Graylog does not receive logs from Docker Swarm Services

I'm new with Graylog and I'm trying to use Graylog on a Docker Container, but the logs from the others containers does not arrive on Graylog and nothing is displayed on the Graylog web interface SEARCH.

What should I do to logs of the containers arrives on the Graylog?

Below, I describe my try:

On a single host, running docker swarm with just one node (itself).
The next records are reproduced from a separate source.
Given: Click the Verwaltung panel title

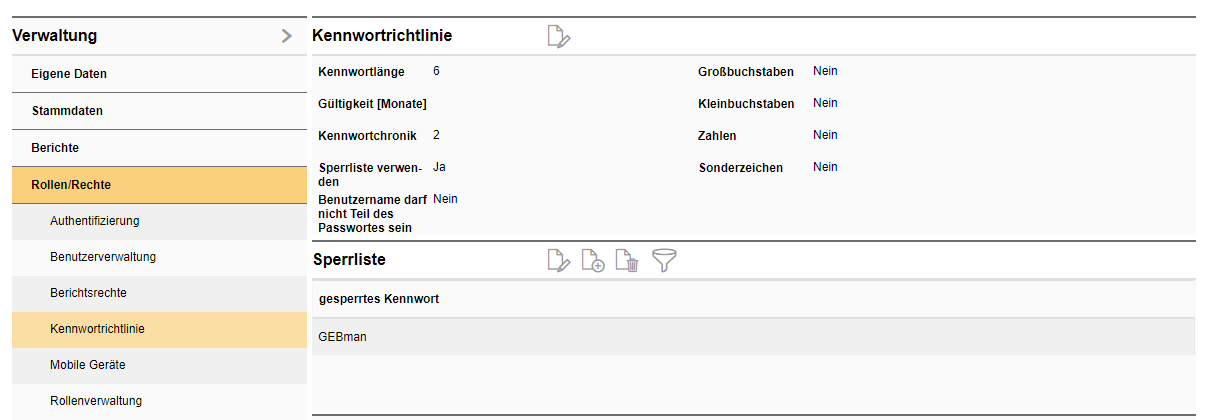Looking at the screenshot, I should tap(54, 36).
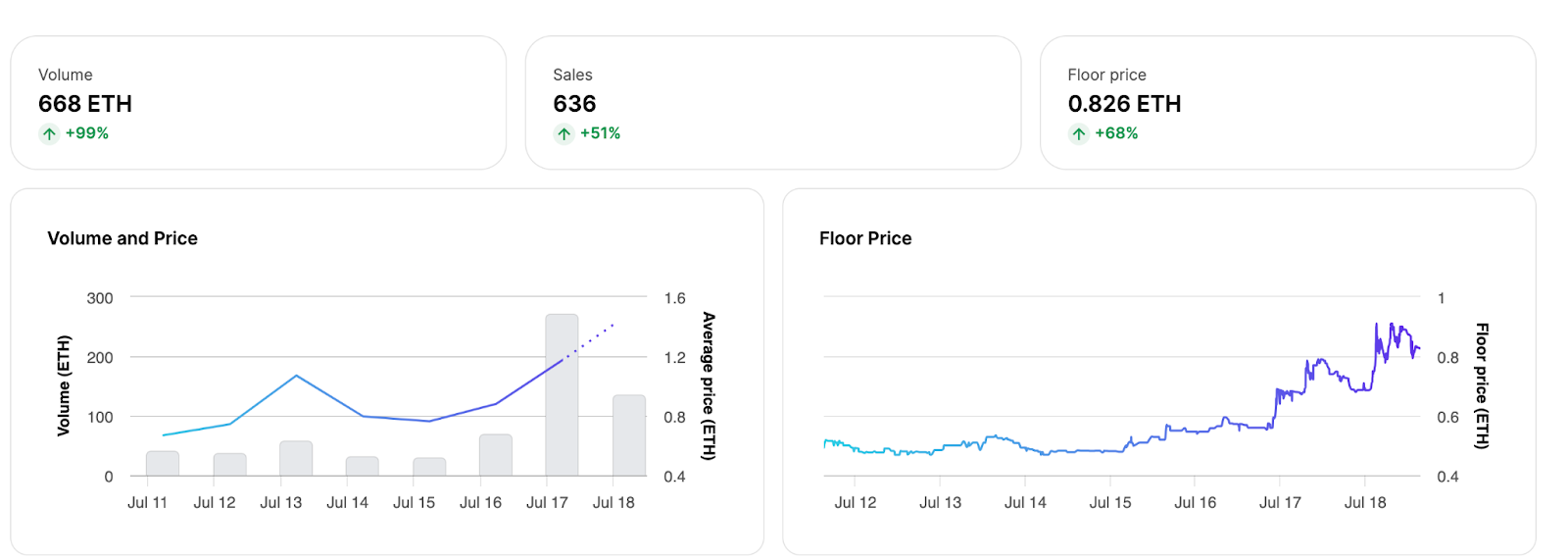Viewport: 1568px width, 560px height.
Task: Click the +99% volume change label
Action: (87, 133)
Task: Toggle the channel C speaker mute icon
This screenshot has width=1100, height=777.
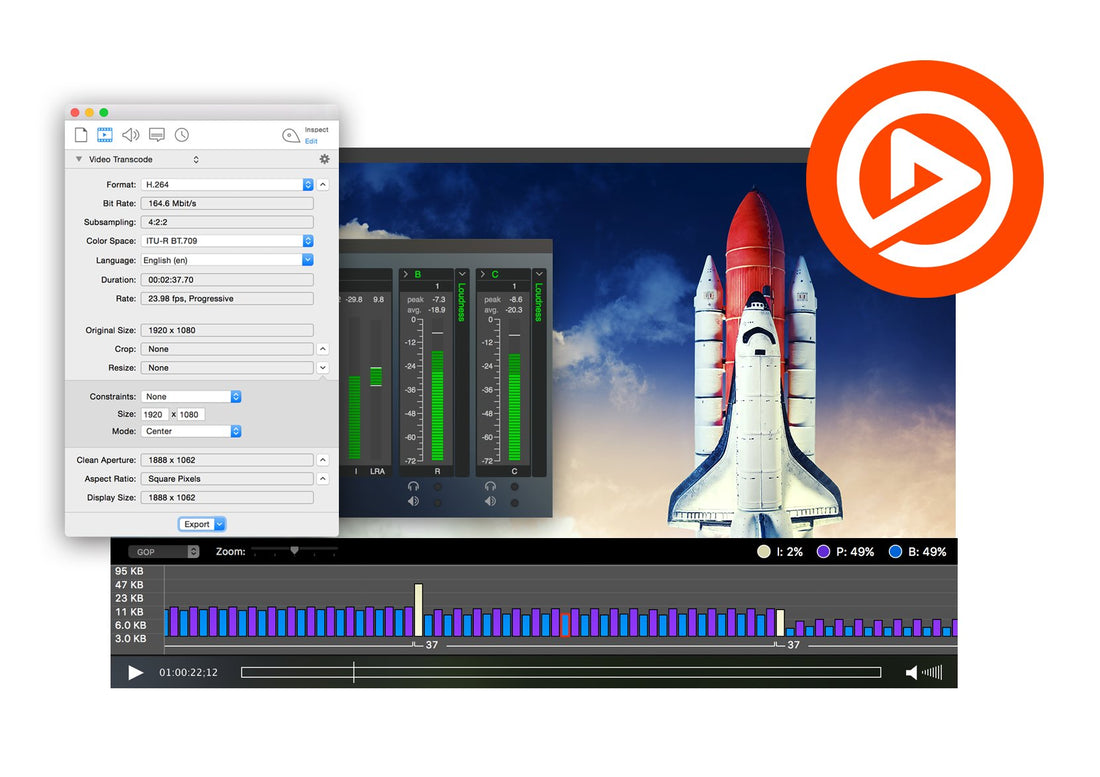Action: pyautogui.click(x=490, y=502)
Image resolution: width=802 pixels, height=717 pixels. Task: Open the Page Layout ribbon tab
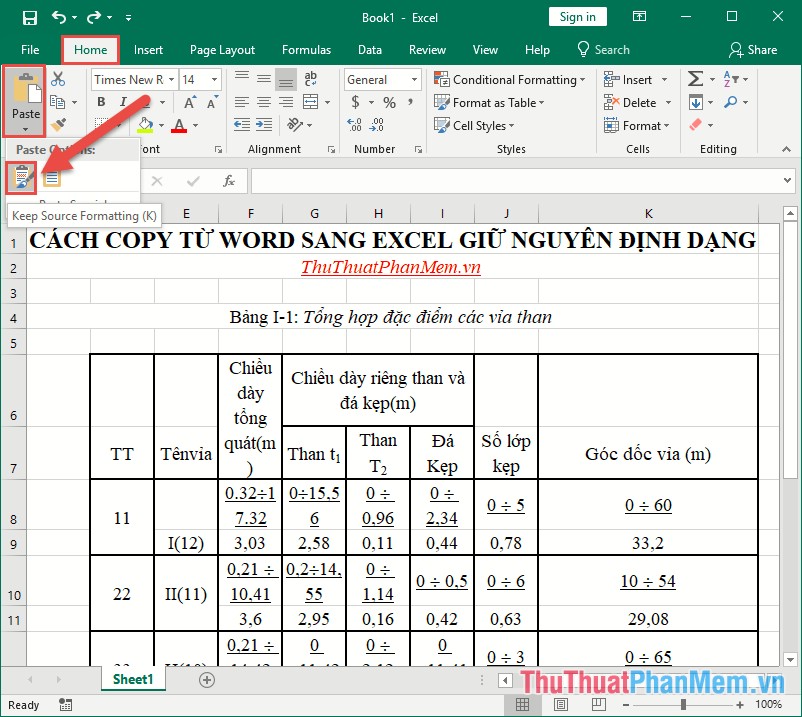coord(222,49)
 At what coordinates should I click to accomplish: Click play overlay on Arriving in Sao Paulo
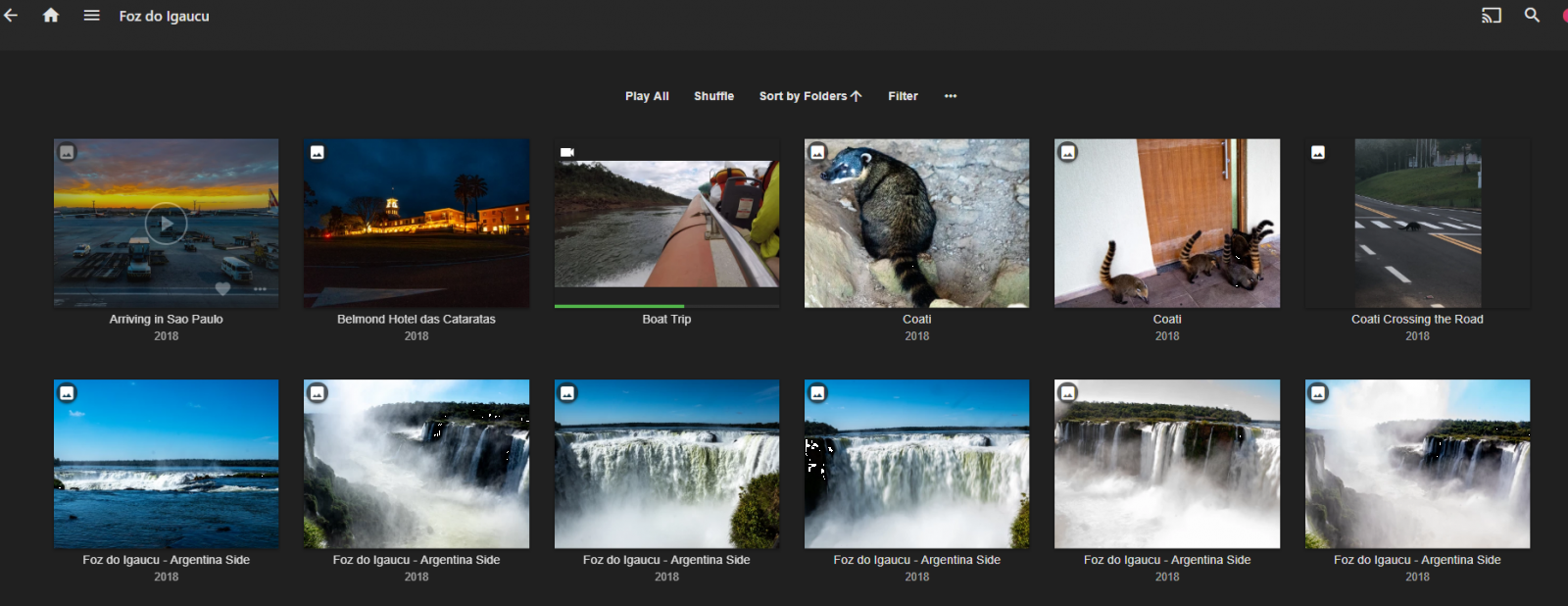click(x=166, y=224)
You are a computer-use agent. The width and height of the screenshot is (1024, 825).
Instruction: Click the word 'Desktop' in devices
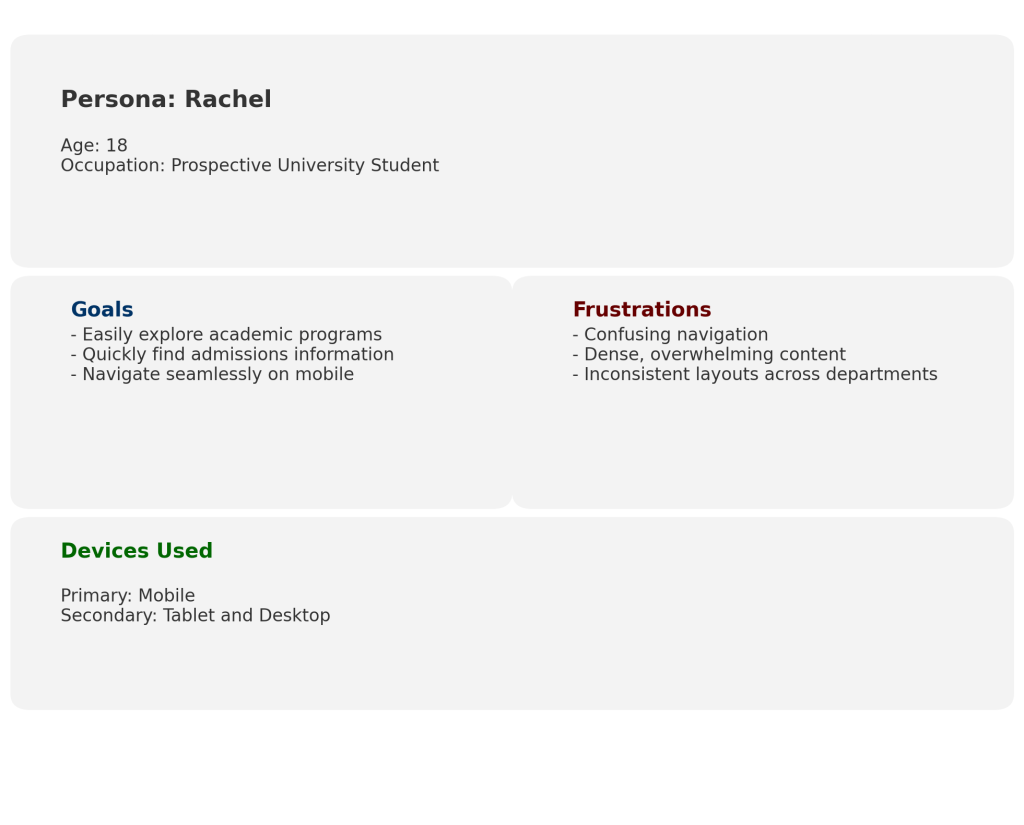coord(294,616)
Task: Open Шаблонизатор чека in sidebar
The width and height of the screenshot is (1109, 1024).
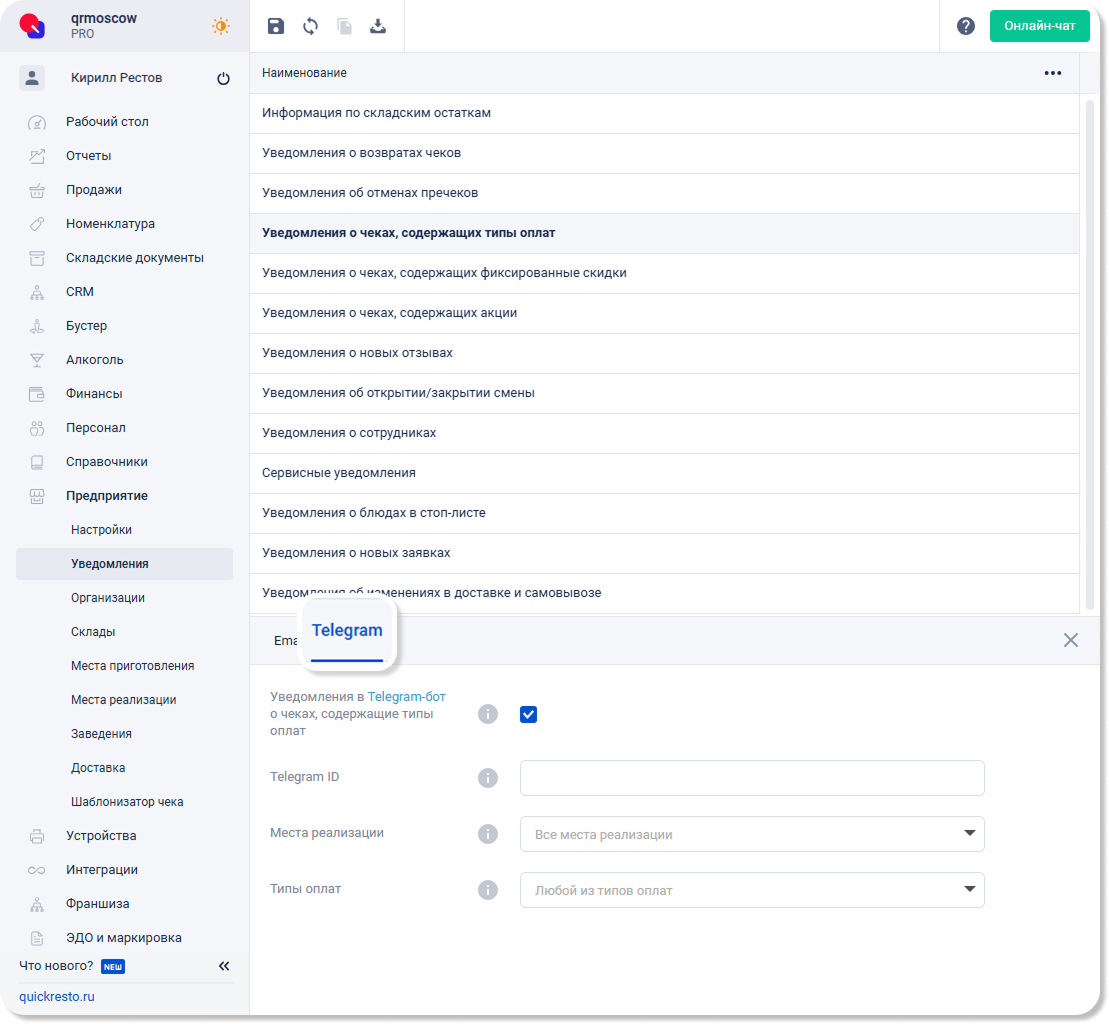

The local IP of this host is: 10.0.0.5

Inside a folder, I've some files:

• docker-compose.yml
• graylog.js

The content of my docker-compose.yml is:

version: "3.3"
networks:
  ambiente:
    external: true
services:
  # MONGO
  mongo:
    image: mongo:4.2
    networks: 
      - ambiente
    environment:
      - MONGO_INITDB_ROOT_USERNAME=root
      - MONGO_INITDB_ROOT_PASSWORD=drUqGGCMh
    volumes:
      - ./graylog.js:/docker-entrypoint-initdb.d/graylog.js:ro      
  # ELASTICSEARCH
  elasticsearch:
    image: docker.elastic.co/elasticsearch/elasticsearch-oss:7.10.2
    environment:
      - "http.host=0.0.0.0"
      - "discovery.type=single-node"
      - "ES_JAVA_OPTS=-Xms512m -Xmx512m" 
    networks: 
      - ambiente
  # GRAYLOG
  graylog:
    image: graylog/graylog:4.1.0
    environment:
      - GRAYLOG_HTTP_EXTERNAL_URI=http://10.0.0.5:9000/
      # Pass is "admin"
      - GRAYLOG_ROOT_PASSWORD_SHA2=8c6976e5b5410415bde908bd4dee15dfb167a9c873fc4bb8a81f6f2ab448a918
      - GRAYLOG_ELASTICSEARCH_DISCOVERY_ENABLED=true
      - GRAYLOG_MONGODB_URI=mongodb://graylog:vWGzncmBe9@mongo:27017/graylog
      - GRAYLOG_MESSAGE_JOURNAL_ENABLED=false      
    depends_on:
      - mongo
      - elasticsearch
    ports:
      - "9000:9000"
      - "12201:12201"
      - "1514:1514"
    networks: 
      - ambiente

The graylog.js content is:

graylog = db.getSiblingDB('graylog');
graylog.createUser(
  {
    user: "graylog",
    pwd: "vWGzncmBe9",
    roles: [
      { role: "dbOwner", db: "graylog" }
    ]
  }
);

On the HOST, I created the file /etc/docker/daemon.json with the content:

{
  "metrics-addr" : "10.0.0.5:9323", 
  "experimental" : true, 
  "log-driver": "gelf",
  "log-opts": {
    "gelf-address": "udp://10.0.0.5:12201"
  }
}

After file created, I restarted the docker service and checked this status:

service docker restart
service docker status

The status of docker service is ACTIVE:

 Active: active (running) since Sat 2021-06-26 16:58:31 -03; 1min 2s ago

Then I created a Docker network:

docker network create -d overlay ambiente

And then I depolyed the stack:

docker stack deploy graylog -c docker-compose.yml 

With Graylog running, from the web interface on System/Input, I created a global input like:

bind_address: 0.0.0.0
decompress_size_limit: 8388608
number_worker_threads: 12
override_source: port: 12201
recv_buffer_size: 262144

Thanks for any help!

I just found the answer after a long time on Google!

Posting this answer here to help anyone with the same dificult that I had.

The issue was on the docker-compose.yml file on graylog ports, due to I used UDP protocol:

Before (not working), because the default docker ports is on TCP protocol:

  ports:
      - "9000:9000"
      - "12201:12201"
      - "1514:1514"

Now (working), docker ports is on TCP and UDP protocol:

  ports:
      - "9000:9000"
      - "12201:12201"
      - "12201:12201/udp"
      - "1514:1514"
      - "1514:1514/udp"

Testing from any container:

echo -n '{ "version": "1.1", "host": "example.org", "short_message": "A short message again", "level": 5, "_some_info": "foo" }' | nc -w1 -u 10.0.0.5 12201

and the message appears on the Graylog web interface:

2021-06-27 18:27:48.185 +00:00 example.org A short message!